Ficamos em silêncio por um breve momento, cada um perdido em seu próprio pensamento.

— Pode não parecer, mas eu não tenho esse costume de beber muito, me embriagar como tenho feito — relaxo mais na cadeira e cruzo os braços. — É só que... tem sido dias difíceis, acabei descontando minhas frustrações na bebida, foi um deslize meu. — tento me justificar.

— Imagino. Descobrir que é herdeira de uma máfia não deve ser fácil. Eu e o meu irmão já crescemos sabendo disso, então foi mais fácil adaptar. — Ele fala tão naturalmente, mas logo muda sua expressão, como se tivesse falado algo que não era pra falar.

— Uaaauuu, você tem um irmão! — surpreendo-me e ignoro todo o resto. Jamais poderia imaginar. — Noto seu desconforto com esse assunto, suponho que seja uma relação conturbada.

— É... Eu tenho. — Ele faz uma careta — Faz tanto tempo que não falo isso que chega a ser estranho.

— Não precisa falar se não quiser, está tudo bem.

— Não, tudo bem. Não acho que vá sair por aí espalhando. — balanço a cabeça concordando — Ele é filho do meu pai com outra mulher, mas morava com a nossa família. Tínhamos um ótimo relacionamento, éramos tão próximos que até na hora de apanhar os dois preferiam apanhar juntos. — ele sorri sem emoção — Mas quando eles morreram, ele me abandonou e foi morar com a mãe, mesmo eu pedindo para que ele ficasse. Eu me senti traído, então decidi apaga-lo da minha vida da mesma forma que ele fez comigo.

Ouço com atenção tudo que Santiago fala, não poderia imaginar como é passar por algo assim, pois meu irmão sempre foi tudo para mim, mesmo exagerando algumas vezes, ele cuidou e me protegeu como um irmão deve fazer. E tenho certeza que ele jamais me abandonaria.

— Eu lamento por tudo que você passou. Não posso dizer que sei o que você sentiu, mas sei que não deve ter sido fácil. — coloco minha mão sobre a sua e acaricio levemente em um gesto de carinho e consolo, mas tiro antes que a situação fique constrangedora.

— Por um lado eu entendo ele, ninguém é obrigado a carregar um fardo que não é seu. Eu era o órfão, ele ainda tinha a mãe.

Fico em silêncio pensando em suas palavras, pensando em tudo que ele sofreu após a morte dos pais.

— Chega de falar sobre coisas tristes — Santiago fala, voltando ao seu estado normal acabando de vez com todo aquele sentimentalismo. — Lembre-se que ainda tem a outra parte do acordo.

— Então vamos acabar logo com isso, não quero ficar te devendo nada — levanto-me atônita. Santiago e eu entramos na mansão e seguimos para a sala principal.

— Vamos para o meu quarto — Ele fala quando chegamos na sala — É mais confortável, sem contar que a TV é melhor.

— Você não vai desistir de tentar me levar para o seu quarto, não é mesmo? — brinco — Tudo bem então.

Subimos em silêncio e quando chegamos, ele abre a porta e da passagem para que eu entre. Hesito por um instante, mas por fim acabo entrando no cômodo. Olho tudo ao redor, observando cada detalhe. O quarto é espaçoso em tons escuros e com pouca mobília, tudo aqui exala masculinidade e devo dizer, o cheiro é incrível.
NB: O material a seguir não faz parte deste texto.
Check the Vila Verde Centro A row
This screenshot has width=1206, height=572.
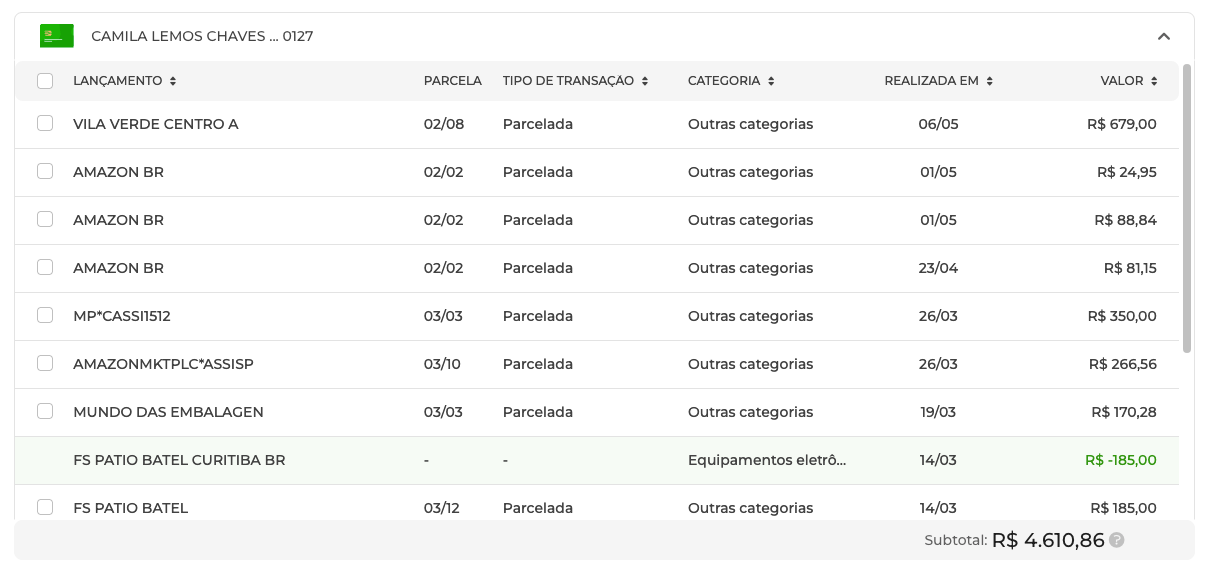click(45, 123)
Vou até a cama e me sento um pouco tímida, estranho esse sentimento repentino e novo.

Santiago não perde tempo, assim que entra pega algo que parece ser o controle e ativa a TV que desce através do teto.

— Posso escolher qualquer um ou você tem alguma preferência?
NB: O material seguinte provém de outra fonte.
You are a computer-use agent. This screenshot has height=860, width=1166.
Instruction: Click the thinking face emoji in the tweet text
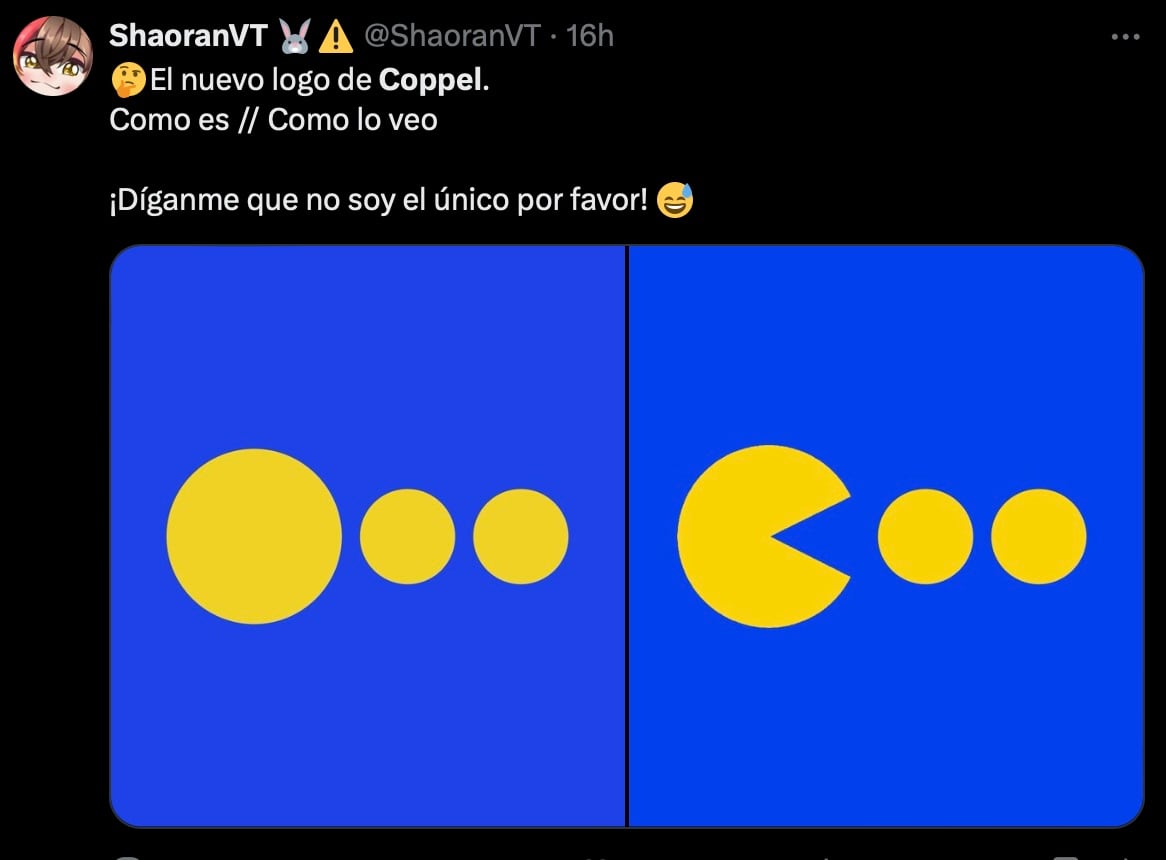(x=126, y=78)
— Fica a vontade para escolher — me ajeito na cama confortavelmente e o homem se joga ao meu lado todo largado. Ele me encara sorrindo e eu apenas reviro os olhos. É óbvio que está pensando em alguma coisa que não faço questão em saber.

— Aproveita, nenhuma mulher se deitou na minha cama antes. — ele se ajeita e coloca os braços por cima da cabeça, ainda sorrindo.
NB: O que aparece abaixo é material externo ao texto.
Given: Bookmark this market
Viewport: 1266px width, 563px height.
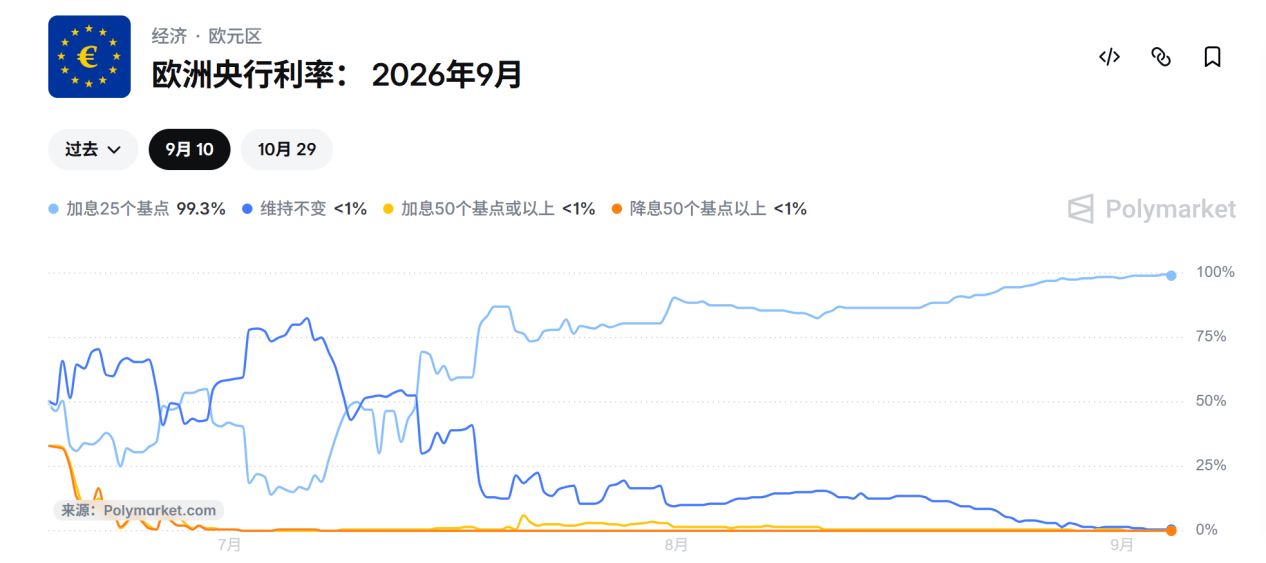Looking at the screenshot, I should [1212, 57].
— Devo me sentir privilegiada?

Tá, devo admitir que essa informação me surpreendeu. Ainda não tinha pensado sobre isso, na possibilidade de outras mulheres terem passado por aqui, mas saber que nenhuma esteve me causa uma certa satisfação, nem percebi que ainda estava sorrindo parecendo uma idiota, agradeço silenciosamente pelas luzes estarem apagadas, apenas a TV iluminava o quarto.

O filme começa e tento focar a atenção no que passava na tela, mas estava difícil manter minha atenção em outra coisa que não fosse no homem deitado ao meu lado. Algumas vezes me pegava olhando disfarçadamente em sua direção, a luz da TV deixava a visão ainda mais atraente. Penso no que ele havia dito mais cedo no jantar "Tem medo de mim Kiara?".

Não querido, estou com medo de mim perto de você.